Create a password policy—enshrined in the company handbook—that ensures passwords are long, complex and changed regularly. Passwords should be a minimum of eight characters, with a combination of letters (both upper and lowercase), numbers and symbols. Encourage employees to choose a password that does not contain their name, date of birth and commonly used words or phrases. Have employees change their passwords on a regular basis—90 days is often considered standard—and employ two-factor authentication, which makes it more challenging for hackers to access data, even if they have acquired an employee’s username and password.

Use the Cloud to Store Data

Most small and mid-sized businesses do not have the capital to invest in state-of-the-art data security systems, but by employing the cloud for data storage, they are able to access the offsite and highly secured systems of most cloud providers.

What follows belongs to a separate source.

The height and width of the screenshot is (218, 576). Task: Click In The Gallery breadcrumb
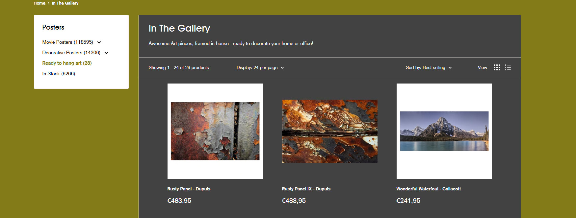click(65, 3)
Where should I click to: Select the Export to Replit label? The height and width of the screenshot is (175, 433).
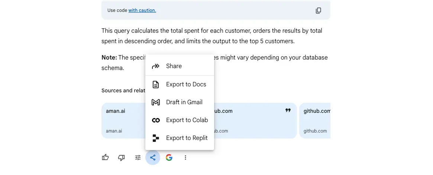[x=187, y=138]
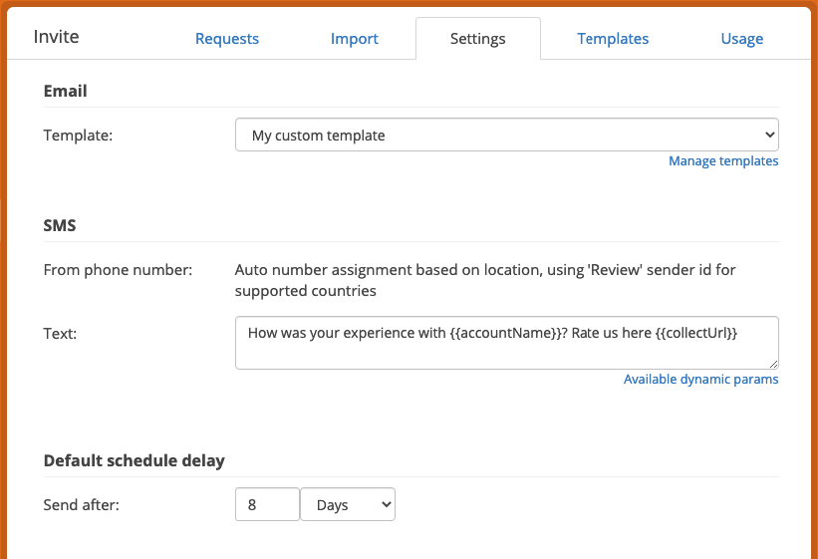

Cloud services are also encrypted and employ a team of experts to monitor any suspicious behavior, making it a wonderful solution for businesses with extensive amounts of data.

Retain Data Forensic Experts to Provide Data Management Education and Data Breach Remediation Services

While prevention is always desirable, data breach events are sometimes unavoidable—and what your business chooses to do following a breach can make or break the reputation of your company. Atlantic Data Forensics’ qualified team of data forensic experts have the skills and experience necessary to identify and manage a data breach, ensuring the damage is mitigated, minimized and contained. Our expert team is also available to provide training and additional resources to help businesses avoid a data breach event from the start. To learn more about how Atlantic Data Forensics can help businesses take control of their data security, contact us today.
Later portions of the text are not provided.